Traditional failure mode of all StarTrek hardware.
A cynic might say that this form of eating one's own DogFood is the ultimate inducement to Starfleet engineers to get it right the first time. -- AlistairYoung
Why? It's not the Starfleet engineer (the one who designed the ship; as opposed to folks like Scotty who keep it running) who gets PlasmaToTheFace when attacked. It's the poor bastard in the RedShirt who gets it.
However.. Even if the engineer gets it right the first time, a ship attacking the ship he or she is working on will often make a panel or five blow up in someone's face.
http://www.stardestroyer.net/Empire/Essays/Engineering.html is fun... "If I had a dollar for every time the Enterprise nearly blew up, I'd be a rich man. Two of the most obvious problems are described in the dialogue above: emergency measures are unreliable, and the entire system, as conceptualized by the show's writers and tech advisors, is inherently unsafe. Not only do the fictional engineers of Star Trek ignore the sensible and time-tested engineering risk management principles of redundancy, diversity, isolation, and failure actuation, but whenever possible, they actually do the exact opposite!" (Emphasis original.)

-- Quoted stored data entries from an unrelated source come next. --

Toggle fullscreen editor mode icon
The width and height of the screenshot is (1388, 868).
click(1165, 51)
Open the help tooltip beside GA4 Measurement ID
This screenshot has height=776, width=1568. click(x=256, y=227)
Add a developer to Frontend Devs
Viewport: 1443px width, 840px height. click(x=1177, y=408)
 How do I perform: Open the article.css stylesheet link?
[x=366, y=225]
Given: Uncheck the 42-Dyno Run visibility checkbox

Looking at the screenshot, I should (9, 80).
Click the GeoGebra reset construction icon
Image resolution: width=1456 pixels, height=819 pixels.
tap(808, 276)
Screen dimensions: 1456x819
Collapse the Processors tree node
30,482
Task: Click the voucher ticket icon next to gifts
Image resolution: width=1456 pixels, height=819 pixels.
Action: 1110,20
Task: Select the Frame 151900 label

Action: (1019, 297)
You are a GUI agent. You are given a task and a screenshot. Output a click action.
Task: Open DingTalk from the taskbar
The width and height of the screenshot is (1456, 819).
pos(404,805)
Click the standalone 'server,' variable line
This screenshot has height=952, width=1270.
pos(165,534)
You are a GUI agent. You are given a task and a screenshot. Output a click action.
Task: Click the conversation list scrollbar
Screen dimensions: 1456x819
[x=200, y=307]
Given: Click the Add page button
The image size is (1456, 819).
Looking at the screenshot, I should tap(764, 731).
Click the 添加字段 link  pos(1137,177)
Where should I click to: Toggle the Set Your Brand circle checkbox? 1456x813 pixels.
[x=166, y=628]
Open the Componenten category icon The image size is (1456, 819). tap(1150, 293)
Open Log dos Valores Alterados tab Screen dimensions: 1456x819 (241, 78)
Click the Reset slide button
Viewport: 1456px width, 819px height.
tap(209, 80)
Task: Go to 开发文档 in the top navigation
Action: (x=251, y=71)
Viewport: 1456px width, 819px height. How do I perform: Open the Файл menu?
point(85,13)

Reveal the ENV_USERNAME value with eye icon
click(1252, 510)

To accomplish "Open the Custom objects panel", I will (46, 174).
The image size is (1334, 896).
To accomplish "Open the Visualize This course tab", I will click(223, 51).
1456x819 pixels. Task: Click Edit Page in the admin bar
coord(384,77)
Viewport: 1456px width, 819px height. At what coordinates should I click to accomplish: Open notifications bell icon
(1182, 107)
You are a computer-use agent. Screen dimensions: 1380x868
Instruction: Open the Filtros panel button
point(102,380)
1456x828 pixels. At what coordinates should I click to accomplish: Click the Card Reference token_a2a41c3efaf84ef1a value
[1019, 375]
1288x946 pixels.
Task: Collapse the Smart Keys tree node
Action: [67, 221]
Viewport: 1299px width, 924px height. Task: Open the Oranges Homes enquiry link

From The Things I Will do if I am Ever the Hero (http://enphilistor.users4.50megs.com/hero.htm). Section II: Vows Every Starfleet Captain Should Take
It brings to mind that often FailuresAreInvisibleAtFirst?.
Example:
Next door to me a house is empty and for sale. Something had happened inside to release water. ( I guess it was a frozen water pipe ). It only became apparent when I notices water accumulating in the street when the temperature was in the 20's. I suspected a water main problem. I traced where the water was coming from and discovered water flowing from under the garage door. I called the Real-Estate Representative and got an answering machine, to which I passed on a message. I tried again in the few minutes and the agent answered. He thanked me for alerting him and came out to shut the water off.
This is the way many failures occur. At first the are not noticed. They only become apparent when they impinge upon things we are doing, or things we can sense.
There are no red-shirts. They're just animated holo-icons indicating peril. Plasma blowing up in the face of a hologram is an adequately dramatic hint to the real humans that taking immediate action is advisable.